Rampaging out of a garage in South Wales come Question the Mark, no-nonsense punk rock seemingly drawn straight from the veins of Avail. Teaming with producer Todd Campbell, the four-piece set out to generate an album that thrusts pounding basslines together with hammering guitars, supported by dense drums and layered with assertive vocals.

The quartet may well have divided their debut into ten rowdy tracks, full to the brim with vocals bubbling with attitude, but it may as well have been one continuous half-hour presentation. Although that does imply an undeniable sense of continuity and belonging, it also indicates the indistinctiveness of the whole work. Songs like 'Scenery' and 'If She Was a President, She'd Be Babe-raham Lincoln' seem to have both been constructed from identical blueprints and even the amusing reference to 90s cult favourite film 'Wayne's World' isn't enough to offer redemption. 'Growing Old' touches on fresh alternative harmony and thankfully prevents the album from becoming stale.

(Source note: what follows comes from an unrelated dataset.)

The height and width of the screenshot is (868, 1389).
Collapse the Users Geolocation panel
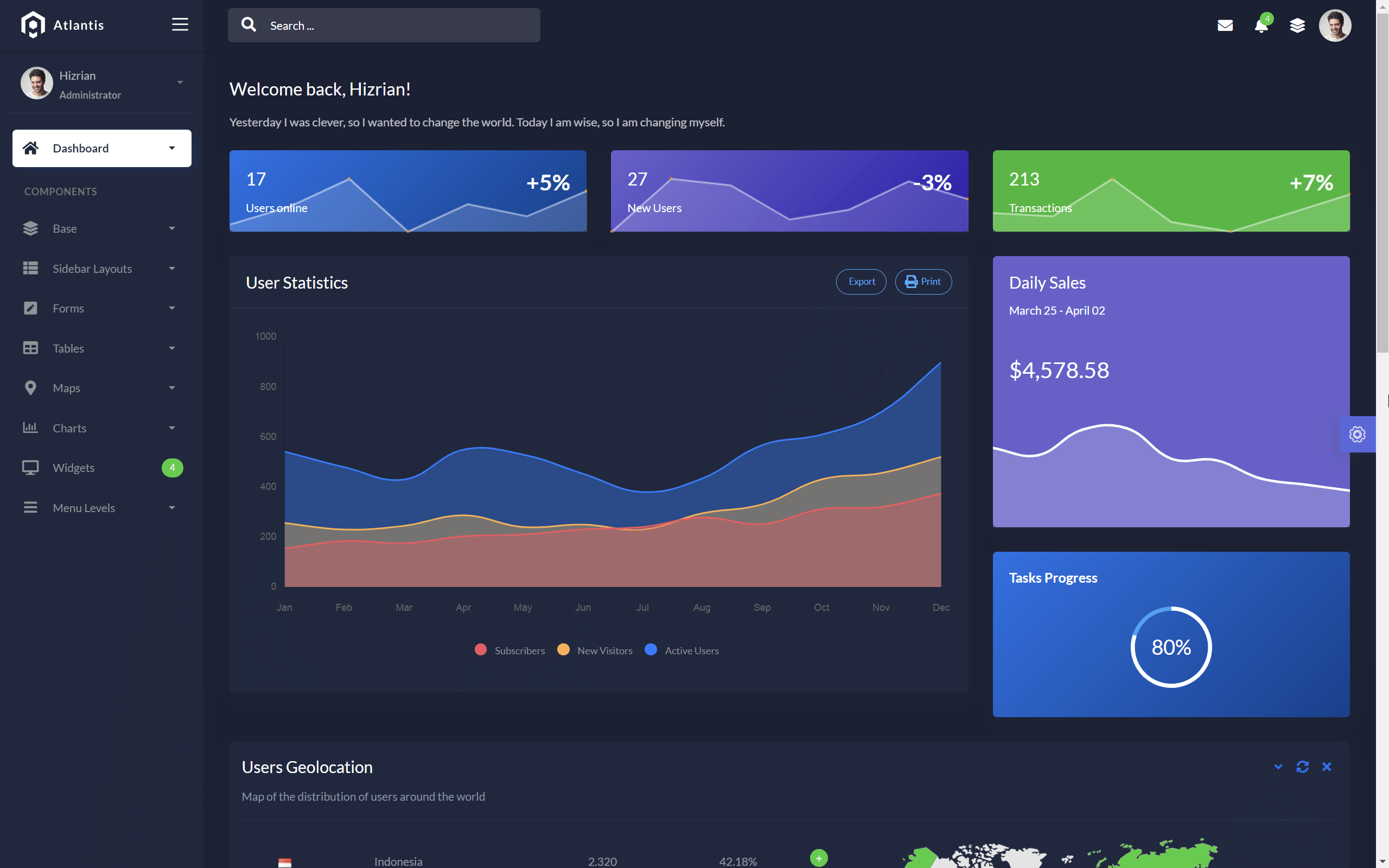click(1278, 767)
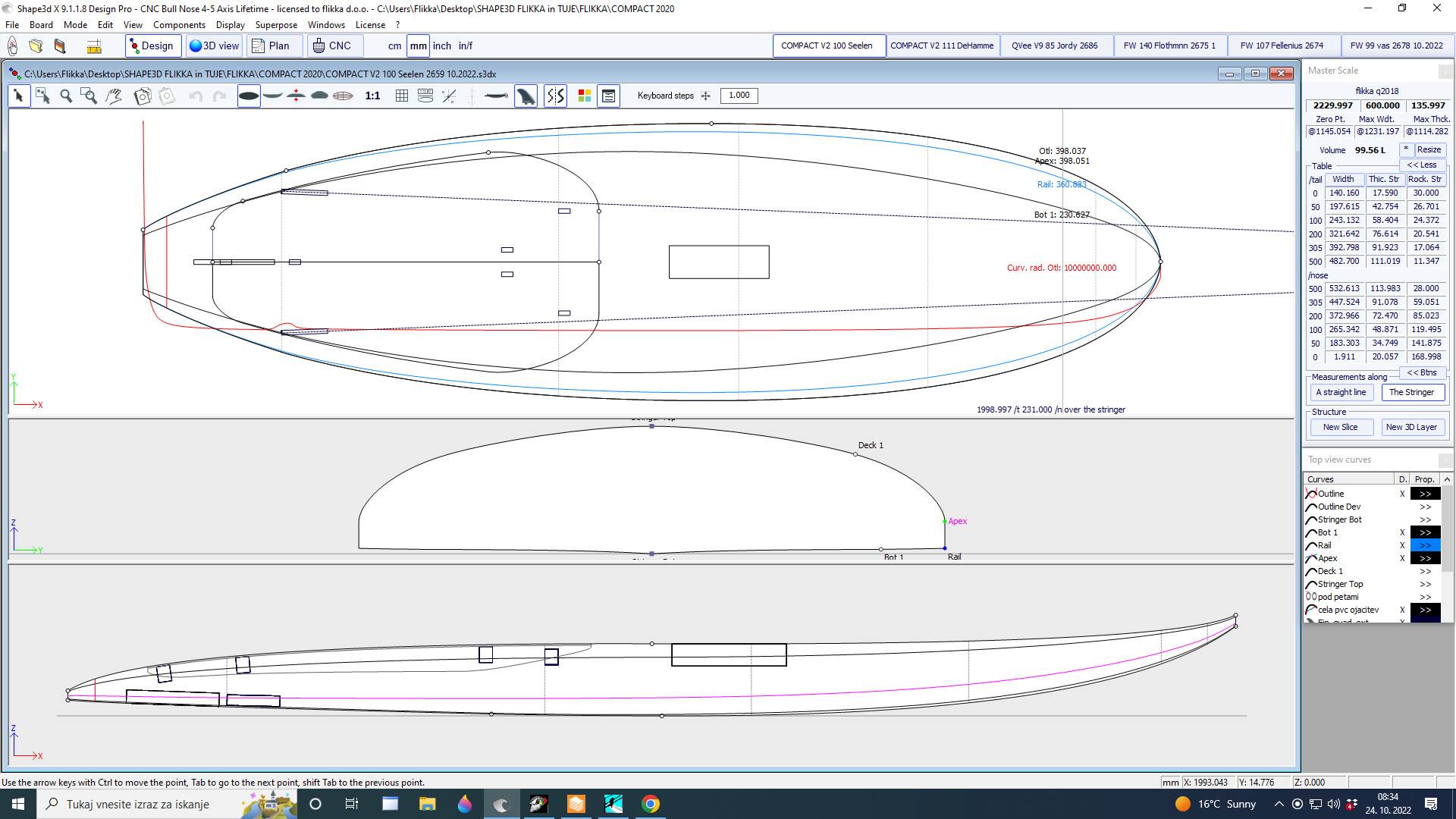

Although there seem to be glimpses of ephemeral hope in 'Choices' and '[dot]Gov[dot]UK', tracks such as 'Dark Roads' and 'The Spark Has Gone' sound little more than polished versions of tunes written by amateur teenagers in their first punk rock band, only perhaps with a little more lyrical maturity.

Frontman Tim Davies' vocals display superb character, wonderfully suited to the punk styling of the band. However, although their tracks are melodically-inclined, Davies' singing is not always tuned to perfection due to the over-emphasis on spirit. Admittedly, it is a difficult balancing act, but this album is sadly plagued by various incidents that steadily begin to grate on the ears. There is also not a huge degree of variety experimented with here; the same few instrumental tones are employed excessively and each of the ten songs are constructed with uninspiring similarity.

'Idle Hands' is certainly one of those albums that will only be of interest to a select audience, alienating and repelling any fans of mainstream genres and attracting only those with a passion for raw, uncomplicated punk. Question the Mark come away as nothing more than your typical garage punk band and despite wanting to break out of their small Welsh village, it seems their neighbours are going to have to put up with them for a while longer.